◆ **The problem**
Verbatim, and with nothing else, reproduce the data below from its first line through the line containing "Given: Click the Pärnu JK Vaprus bear crest".

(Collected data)
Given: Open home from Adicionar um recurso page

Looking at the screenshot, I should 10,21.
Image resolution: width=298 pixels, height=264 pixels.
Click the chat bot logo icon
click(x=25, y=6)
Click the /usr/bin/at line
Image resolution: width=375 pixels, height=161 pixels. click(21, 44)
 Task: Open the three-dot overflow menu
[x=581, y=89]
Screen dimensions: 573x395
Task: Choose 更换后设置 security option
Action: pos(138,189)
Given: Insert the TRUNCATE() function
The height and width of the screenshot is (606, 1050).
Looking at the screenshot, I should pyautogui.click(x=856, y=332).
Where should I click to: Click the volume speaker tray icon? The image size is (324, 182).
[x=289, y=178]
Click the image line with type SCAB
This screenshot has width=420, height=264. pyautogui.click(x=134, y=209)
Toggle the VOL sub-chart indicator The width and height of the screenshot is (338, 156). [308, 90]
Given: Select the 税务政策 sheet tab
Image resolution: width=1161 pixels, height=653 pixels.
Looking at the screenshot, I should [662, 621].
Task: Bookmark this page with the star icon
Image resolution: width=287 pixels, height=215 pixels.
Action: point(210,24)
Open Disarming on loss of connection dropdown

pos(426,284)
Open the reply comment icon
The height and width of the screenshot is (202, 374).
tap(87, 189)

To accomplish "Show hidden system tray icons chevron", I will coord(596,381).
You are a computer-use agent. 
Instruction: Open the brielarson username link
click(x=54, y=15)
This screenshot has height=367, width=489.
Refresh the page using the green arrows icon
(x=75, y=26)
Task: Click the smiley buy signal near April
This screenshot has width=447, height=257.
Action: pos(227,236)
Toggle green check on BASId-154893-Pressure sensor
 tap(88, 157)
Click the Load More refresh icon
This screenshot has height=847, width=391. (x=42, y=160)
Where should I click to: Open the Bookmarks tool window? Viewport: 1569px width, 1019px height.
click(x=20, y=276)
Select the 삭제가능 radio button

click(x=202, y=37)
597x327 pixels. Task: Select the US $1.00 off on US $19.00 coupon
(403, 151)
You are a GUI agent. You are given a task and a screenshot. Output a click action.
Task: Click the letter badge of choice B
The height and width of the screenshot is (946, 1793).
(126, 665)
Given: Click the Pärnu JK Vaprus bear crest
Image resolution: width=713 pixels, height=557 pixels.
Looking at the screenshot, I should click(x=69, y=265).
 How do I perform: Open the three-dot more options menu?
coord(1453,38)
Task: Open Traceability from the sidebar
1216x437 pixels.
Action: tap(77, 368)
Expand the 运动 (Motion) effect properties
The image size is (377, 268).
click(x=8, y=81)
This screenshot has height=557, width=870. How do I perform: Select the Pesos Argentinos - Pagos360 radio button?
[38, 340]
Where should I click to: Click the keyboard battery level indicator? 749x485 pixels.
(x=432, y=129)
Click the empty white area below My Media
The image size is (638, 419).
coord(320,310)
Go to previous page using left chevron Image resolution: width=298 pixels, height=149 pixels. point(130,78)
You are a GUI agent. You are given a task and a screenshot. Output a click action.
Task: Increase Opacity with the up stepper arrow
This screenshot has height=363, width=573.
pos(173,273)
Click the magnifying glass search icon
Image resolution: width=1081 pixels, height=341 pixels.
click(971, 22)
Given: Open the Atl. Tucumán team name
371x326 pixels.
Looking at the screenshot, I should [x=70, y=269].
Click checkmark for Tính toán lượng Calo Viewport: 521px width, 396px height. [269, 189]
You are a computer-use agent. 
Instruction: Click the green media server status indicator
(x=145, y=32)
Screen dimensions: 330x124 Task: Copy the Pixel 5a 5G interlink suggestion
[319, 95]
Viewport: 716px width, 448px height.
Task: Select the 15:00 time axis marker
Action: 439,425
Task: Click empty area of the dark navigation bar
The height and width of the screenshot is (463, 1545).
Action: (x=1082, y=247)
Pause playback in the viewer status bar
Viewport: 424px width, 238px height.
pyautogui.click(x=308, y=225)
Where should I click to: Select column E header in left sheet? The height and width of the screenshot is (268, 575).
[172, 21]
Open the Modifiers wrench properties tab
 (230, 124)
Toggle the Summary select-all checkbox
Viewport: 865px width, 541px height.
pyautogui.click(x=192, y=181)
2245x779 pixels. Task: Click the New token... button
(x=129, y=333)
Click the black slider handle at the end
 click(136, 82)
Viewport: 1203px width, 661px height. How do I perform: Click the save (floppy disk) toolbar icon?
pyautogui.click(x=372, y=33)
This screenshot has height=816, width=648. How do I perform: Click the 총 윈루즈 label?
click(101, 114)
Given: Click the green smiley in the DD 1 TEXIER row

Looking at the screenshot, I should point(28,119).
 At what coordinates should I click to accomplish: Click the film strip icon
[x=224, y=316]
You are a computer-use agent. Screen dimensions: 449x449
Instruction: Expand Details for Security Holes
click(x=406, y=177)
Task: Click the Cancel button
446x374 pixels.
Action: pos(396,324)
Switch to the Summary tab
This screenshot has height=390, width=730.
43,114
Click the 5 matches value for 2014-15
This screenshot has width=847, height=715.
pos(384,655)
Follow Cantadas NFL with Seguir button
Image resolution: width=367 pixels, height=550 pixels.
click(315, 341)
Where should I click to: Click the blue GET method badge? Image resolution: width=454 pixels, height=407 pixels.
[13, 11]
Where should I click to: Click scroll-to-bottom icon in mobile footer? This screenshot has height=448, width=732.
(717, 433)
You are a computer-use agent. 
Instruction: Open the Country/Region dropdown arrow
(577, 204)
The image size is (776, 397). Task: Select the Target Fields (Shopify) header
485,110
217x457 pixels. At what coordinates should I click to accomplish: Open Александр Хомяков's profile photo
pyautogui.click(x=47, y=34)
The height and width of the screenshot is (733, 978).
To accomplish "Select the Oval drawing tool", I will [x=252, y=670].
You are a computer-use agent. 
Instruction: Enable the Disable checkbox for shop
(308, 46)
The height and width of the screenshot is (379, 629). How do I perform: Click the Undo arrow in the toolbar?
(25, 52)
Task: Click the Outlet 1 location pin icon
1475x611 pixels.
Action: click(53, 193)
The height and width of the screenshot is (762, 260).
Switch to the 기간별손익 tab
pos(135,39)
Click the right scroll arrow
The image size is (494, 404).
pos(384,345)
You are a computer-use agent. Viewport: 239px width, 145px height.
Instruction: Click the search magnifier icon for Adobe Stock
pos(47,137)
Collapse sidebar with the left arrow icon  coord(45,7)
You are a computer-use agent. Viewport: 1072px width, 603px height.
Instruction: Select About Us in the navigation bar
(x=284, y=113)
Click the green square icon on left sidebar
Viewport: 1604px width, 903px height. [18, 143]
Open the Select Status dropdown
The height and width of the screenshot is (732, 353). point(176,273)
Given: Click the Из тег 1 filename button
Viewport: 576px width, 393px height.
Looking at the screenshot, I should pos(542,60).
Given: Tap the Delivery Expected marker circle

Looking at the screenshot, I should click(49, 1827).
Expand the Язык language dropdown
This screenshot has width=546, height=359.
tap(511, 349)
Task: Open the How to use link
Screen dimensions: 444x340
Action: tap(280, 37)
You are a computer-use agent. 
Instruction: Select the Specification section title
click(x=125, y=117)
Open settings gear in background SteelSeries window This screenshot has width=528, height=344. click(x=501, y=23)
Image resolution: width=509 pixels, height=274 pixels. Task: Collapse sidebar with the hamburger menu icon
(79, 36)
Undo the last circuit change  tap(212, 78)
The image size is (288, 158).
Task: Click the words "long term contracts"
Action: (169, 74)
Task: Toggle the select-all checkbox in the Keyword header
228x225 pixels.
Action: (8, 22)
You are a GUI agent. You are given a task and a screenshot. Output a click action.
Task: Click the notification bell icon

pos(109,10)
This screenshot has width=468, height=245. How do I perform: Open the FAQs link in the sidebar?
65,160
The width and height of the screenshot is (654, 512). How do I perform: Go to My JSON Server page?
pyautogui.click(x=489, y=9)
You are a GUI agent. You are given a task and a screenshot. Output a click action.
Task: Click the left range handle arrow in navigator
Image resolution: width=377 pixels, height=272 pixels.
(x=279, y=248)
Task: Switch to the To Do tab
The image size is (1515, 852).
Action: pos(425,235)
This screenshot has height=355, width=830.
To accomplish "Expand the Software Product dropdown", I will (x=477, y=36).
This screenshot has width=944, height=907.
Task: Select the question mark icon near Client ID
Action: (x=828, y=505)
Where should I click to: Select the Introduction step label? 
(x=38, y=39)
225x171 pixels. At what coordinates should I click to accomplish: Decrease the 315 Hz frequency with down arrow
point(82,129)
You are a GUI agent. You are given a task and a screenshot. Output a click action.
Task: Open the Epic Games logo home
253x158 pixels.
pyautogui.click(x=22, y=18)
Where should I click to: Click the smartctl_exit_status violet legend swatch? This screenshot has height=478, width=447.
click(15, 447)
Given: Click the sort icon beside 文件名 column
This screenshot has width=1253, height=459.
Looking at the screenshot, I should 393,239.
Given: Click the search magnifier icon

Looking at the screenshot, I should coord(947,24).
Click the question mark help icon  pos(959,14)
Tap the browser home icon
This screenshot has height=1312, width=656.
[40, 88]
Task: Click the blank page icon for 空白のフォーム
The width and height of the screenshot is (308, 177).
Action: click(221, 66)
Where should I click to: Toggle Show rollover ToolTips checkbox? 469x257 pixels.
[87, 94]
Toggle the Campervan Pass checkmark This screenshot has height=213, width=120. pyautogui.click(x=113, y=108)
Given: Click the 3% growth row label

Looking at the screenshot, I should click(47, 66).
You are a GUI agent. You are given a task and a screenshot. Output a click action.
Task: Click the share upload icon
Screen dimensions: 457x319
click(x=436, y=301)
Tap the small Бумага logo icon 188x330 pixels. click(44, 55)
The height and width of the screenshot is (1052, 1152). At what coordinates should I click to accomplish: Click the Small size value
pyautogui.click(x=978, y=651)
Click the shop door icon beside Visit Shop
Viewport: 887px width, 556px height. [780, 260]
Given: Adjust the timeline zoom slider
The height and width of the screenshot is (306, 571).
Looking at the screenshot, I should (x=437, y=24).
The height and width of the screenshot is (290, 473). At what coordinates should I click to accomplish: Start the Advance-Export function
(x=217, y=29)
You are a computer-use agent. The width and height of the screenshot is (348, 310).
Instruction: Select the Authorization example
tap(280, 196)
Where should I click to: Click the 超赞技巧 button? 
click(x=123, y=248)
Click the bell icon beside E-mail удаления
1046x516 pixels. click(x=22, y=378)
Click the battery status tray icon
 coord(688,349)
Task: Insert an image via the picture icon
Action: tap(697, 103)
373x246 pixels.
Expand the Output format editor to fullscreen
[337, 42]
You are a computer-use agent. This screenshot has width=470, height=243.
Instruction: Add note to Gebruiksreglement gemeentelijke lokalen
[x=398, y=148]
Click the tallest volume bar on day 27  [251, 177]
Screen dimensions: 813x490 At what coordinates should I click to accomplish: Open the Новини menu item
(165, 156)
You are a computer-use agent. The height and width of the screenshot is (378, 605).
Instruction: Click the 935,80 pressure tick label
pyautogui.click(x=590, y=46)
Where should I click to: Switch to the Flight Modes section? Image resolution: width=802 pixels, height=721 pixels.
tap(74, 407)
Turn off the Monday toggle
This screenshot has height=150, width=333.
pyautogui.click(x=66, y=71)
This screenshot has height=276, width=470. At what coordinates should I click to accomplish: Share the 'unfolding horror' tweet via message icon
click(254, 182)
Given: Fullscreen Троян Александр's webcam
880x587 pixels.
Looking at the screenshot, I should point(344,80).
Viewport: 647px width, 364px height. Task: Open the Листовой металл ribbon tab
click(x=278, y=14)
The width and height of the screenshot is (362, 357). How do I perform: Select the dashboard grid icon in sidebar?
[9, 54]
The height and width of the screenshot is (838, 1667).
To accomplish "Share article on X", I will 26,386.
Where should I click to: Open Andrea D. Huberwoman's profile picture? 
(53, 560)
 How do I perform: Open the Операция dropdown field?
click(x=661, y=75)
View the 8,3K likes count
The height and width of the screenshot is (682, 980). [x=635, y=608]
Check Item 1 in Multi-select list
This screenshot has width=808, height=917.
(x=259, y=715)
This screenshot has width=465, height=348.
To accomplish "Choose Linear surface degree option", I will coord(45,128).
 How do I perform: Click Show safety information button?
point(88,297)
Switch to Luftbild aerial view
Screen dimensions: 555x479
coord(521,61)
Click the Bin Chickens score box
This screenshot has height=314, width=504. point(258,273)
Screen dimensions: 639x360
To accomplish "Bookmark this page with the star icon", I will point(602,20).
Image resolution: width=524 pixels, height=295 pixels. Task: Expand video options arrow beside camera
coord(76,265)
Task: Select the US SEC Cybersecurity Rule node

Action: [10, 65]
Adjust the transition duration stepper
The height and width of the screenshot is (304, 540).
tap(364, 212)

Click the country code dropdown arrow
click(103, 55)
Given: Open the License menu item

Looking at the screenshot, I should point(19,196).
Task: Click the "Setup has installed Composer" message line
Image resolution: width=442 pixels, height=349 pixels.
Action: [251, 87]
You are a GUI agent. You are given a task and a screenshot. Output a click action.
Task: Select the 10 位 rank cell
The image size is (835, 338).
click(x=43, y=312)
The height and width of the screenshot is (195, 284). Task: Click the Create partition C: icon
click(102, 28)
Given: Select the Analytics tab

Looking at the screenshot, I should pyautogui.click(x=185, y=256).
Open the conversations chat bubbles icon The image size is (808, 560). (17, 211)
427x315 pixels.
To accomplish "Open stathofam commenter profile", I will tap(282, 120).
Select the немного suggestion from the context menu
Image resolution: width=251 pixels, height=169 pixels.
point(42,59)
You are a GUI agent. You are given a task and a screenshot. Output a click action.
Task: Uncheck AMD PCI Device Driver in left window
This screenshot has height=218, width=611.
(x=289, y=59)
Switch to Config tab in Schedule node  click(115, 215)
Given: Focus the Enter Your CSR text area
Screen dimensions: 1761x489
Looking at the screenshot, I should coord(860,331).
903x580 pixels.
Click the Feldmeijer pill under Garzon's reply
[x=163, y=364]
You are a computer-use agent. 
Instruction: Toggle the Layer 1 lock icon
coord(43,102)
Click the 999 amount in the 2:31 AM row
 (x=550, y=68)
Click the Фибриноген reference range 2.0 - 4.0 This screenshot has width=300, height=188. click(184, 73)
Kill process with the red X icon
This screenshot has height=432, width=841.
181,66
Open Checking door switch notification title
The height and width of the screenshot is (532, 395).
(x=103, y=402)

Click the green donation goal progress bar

◆ **Result**
Given: Open home from Adicionar um recurso page

Looking at the screenshot, I should 10,21.
Image resolution: width=298 pixels, height=264 pixels.
Click the chat bot logo icon
click(x=25, y=6)
Click the /usr/bin/at line
Image resolution: width=375 pixels, height=161 pixels. click(21, 44)
 Task: Open the three-dot overflow menu
[x=581, y=89]
Screen dimensions: 573x395
Task: Choose 更换后设置 security option
Action: pos(138,189)
Given: Insert the TRUNCATE() function
The height and width of the screenshot is (606, 1050).
Looking at the screenshot, I should pyautogui.click(x=856, y=332).
Where should I click to: Click the volume speaker tray icon? The image size is (324, 182).
[x=289, y=178]
Click the image line with type SCAB
This screenshot has width=420, height=264. pyautogui.click(x=134, y=209)
Toggle the VOL sub-chart indicator The width and height of the screenshot is (338, 156). [308, 90]
Given: Select the 税务政策 sheet tab
Image resolution: width=1161 pixels, height=653 pixels.
Looking at the screenshot, I should [662, 621].
Task: Bookmark this page with the star icon
Image resolution: width=287 pixels, height=215 pixels.
Action: point(210,24)
Open Disarming on loss of connection dropdown

pos(426,284)
Open the reply comment icon
The height and width of the screenshot is (202, 374).
tap(87, 189)

To accomplish "Show hidden system tray icons chevron", I will coord(596,381).
You are a computer-use agent. 
Instruction: Open the brielarson username link
click(x=54, y=15)
This screenshot has height=367, width=489.
Refresh the page using the green arrows icon
(x=75, y=26)
Task: Click the smiley buy signal near April
This screenshot has width=447, height=257.
Action: pos(227,236)
Toggle green check on BASId-154893-Pressure sensor
 tap(88, 157)
Click the Load More refresh icon
This screenshot has height=847, width=391. (x=42, y=160)
Where should I click to: Open the Bookmarks tool window? Viewport: 1569px width, 1019px height.
click(x=20, y=276)
Select the 삭제가능 radio button

click(x=202, y=37)
597x327 pixels. Task: Select the US $1.00 off on US $19.00 coupon
(403, 151)
You are a GUI agent. You are given a task and a screenshot. Output a click action.
Task: Click the letter badge of choice B
The height and width of the screenshot is (946, 1793).
(126, 665)
Given: Click the Pärnu JK Vaprus bear crest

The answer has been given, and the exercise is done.